What is wellhead protection?
Wellhead protection is a means of protecting public water supply wells by preventing contaminants from entering the area that contributes water to the well or well field over a period of time. The wellhead protection area is determined by using geologic and hydrologic criteria, such as the physical characteristics of the aquifer and the effects which pumping has on the rate and direction of groundwater movement. A management plan is developed for the wellhead protection area that includes inventorying potential sources of groundwater contamination, monitoring for the presence of specific contaminants, and managing existing and future land and water uses that pose a threat to groundwater quality.
Why is a wellhead protection plan important?
Over 98 percent of the 9,657 public water supply systems in Minnesota rely completely on groundwater. Because of this, the protection of wells and the aquifers which supply them is an important public health issue. Following a 1986 amendment to the federal Safe Drinking Water Act along with concerns over the impacts that unwise land and water use have on the quality and quantity of groundwater resources prompted the 1989 Minnesota Legislature to pass the Minnesota Groundwater Protection Act (Minnesota Statute 103I). The MDH was designated as the lead agency for administering the state's WHP program. The act provided broad-based support for state and local water resource programs and granted MDH authority to develop a WHP program to protect public water supply wells from contamination.

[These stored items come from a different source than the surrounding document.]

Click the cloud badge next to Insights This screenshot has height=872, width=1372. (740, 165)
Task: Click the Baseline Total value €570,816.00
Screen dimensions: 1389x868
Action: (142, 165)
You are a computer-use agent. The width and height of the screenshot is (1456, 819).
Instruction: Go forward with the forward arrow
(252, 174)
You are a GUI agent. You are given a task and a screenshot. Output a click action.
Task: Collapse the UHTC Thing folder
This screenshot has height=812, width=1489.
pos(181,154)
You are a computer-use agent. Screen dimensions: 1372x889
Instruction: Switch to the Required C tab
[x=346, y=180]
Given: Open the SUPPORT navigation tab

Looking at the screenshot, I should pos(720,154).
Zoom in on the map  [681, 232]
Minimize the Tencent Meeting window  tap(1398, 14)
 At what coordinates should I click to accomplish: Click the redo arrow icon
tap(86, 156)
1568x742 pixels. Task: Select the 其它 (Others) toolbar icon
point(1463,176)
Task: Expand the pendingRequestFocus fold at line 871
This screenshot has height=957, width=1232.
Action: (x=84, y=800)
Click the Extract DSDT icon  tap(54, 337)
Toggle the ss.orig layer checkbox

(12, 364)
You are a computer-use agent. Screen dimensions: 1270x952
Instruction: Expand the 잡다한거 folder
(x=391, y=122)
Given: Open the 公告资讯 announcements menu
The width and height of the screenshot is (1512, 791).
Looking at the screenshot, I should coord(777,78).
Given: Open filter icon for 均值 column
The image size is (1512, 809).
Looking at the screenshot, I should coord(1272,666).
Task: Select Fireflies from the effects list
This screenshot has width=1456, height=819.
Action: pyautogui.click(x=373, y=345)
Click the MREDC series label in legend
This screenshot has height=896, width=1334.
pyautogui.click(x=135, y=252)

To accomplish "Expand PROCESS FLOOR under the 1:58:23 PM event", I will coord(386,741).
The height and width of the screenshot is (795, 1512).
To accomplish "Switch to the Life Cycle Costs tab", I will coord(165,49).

Drinking water sources are vulnerable to contamination that can cause a community significant expense and threaten public health. Water is a shared resource, and individuals, citizen groups, and local communities can participate in many activities to help protect their drinking water sources.
Click on image to expand aquifer picture.
The Wellhead Protection Plan (below) is required by Minnesota Wellhead Protection Rule and is administered by the Minnesota Department of Health. Princeton Public Utilities is currently in the process of updating it's WHPP.
Princeton Public Utilities flushes hydrants twice per year, typically in April and October. Flushing creates a scouring velocity in the water mains in order to remove any settled material like manganese. It also serves as a fire hydrant function check and inspection. If discolored water is experienced, it is usually temporary and will clear up in a couple of hours. Running the cold water taps should help speed up this process. Contact Princeton Public Utilities if the water does not clear up so additional flushing can be scheduled.
Did you know?
Fire hydrants have over 50 unique parts and require periodic lubrication. They are designed to break off safely in the event they are struck by a car. There are nearly 350 fire hydrants in Princeton!